В следующий вечер я продолжил обход дома. Покончив с нашим двором, я перешел на другой двор и тут сразу же столкнулся с неожиданностью. Дверь мне открыл Чистопрудный парень Калабухов, мой самый ожесточенный враг. Мало того, что он принадлежал к враждебному клану, он, как и я, был влюблен в Нину Варакину. По его наущению и с его участием меня не раз жестоко избивали на катке Чистопрудные ребята. Но почему он попал в наш дом? Видимо, Калабухова столь же удивило мое появление.

- Ты… ты чего? - проговорил он, заступая мне путь в коридор.

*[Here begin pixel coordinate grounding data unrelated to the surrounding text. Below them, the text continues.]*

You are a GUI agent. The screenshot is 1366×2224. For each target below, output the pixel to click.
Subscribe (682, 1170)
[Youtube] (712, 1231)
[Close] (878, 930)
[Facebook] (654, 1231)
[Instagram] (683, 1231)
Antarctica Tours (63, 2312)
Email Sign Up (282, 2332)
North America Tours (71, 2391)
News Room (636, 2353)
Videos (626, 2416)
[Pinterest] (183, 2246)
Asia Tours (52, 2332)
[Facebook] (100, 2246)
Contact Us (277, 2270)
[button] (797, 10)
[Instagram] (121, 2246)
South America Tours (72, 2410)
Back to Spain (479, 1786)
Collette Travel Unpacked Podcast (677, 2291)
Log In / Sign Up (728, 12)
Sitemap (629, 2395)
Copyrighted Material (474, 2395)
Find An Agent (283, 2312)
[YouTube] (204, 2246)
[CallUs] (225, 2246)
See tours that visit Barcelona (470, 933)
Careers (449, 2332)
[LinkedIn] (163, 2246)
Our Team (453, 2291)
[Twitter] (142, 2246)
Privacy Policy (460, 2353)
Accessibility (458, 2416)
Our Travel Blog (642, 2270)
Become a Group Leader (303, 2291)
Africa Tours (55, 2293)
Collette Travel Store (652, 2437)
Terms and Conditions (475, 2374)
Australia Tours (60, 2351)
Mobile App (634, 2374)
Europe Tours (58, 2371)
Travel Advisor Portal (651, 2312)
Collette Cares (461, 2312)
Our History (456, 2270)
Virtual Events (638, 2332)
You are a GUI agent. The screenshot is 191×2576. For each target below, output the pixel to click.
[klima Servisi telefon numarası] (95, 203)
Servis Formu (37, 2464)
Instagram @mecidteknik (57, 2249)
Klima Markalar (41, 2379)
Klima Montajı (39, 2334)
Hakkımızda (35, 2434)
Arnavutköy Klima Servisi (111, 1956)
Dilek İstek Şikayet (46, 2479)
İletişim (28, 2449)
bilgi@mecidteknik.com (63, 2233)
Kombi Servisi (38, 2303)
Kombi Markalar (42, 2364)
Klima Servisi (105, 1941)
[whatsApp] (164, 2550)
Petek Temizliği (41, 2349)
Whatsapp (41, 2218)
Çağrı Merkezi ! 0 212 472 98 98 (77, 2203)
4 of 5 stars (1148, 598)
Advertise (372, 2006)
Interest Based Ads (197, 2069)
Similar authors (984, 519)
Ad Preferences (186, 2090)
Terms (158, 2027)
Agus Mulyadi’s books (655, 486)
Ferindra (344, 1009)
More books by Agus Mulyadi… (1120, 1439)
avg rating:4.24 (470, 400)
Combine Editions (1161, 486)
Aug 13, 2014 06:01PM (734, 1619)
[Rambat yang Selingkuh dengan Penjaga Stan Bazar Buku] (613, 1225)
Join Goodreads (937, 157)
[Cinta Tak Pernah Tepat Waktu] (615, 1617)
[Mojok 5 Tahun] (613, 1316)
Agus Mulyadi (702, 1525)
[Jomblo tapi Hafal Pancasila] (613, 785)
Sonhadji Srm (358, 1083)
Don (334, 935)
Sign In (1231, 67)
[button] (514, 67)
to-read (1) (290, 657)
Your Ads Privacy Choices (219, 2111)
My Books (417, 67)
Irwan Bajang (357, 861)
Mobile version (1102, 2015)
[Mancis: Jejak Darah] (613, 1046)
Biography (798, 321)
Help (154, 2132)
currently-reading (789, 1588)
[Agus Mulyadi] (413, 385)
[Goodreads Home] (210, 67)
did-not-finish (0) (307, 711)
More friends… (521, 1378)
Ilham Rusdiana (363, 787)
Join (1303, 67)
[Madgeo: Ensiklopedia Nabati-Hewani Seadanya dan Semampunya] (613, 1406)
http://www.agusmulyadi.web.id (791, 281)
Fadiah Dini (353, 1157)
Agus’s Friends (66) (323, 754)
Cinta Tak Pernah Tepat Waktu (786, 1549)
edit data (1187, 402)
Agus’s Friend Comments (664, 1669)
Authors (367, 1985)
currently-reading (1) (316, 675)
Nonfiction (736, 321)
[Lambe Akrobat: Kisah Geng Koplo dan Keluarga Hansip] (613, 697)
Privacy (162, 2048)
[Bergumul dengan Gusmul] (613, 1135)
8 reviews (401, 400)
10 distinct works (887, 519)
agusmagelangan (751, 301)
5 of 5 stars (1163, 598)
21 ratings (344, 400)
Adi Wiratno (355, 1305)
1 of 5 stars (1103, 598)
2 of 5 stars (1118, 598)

Один на один я не очень боялся Калабухова. Отстранив его плечом, я ответил свободно:

- Деньги на торпедный катер собираю… А ты чего тут делаешь?

- К бабушке пришел… - растерянно произнес Калабухов.

Между тем передняя заполнилась жильцами и уже прозвучал привычный вопрос: "Тебе чего?.." Я хотел ответить, но Калабухов опередил меня:

- Я его знаю, он деньги на торпедный катер собирает!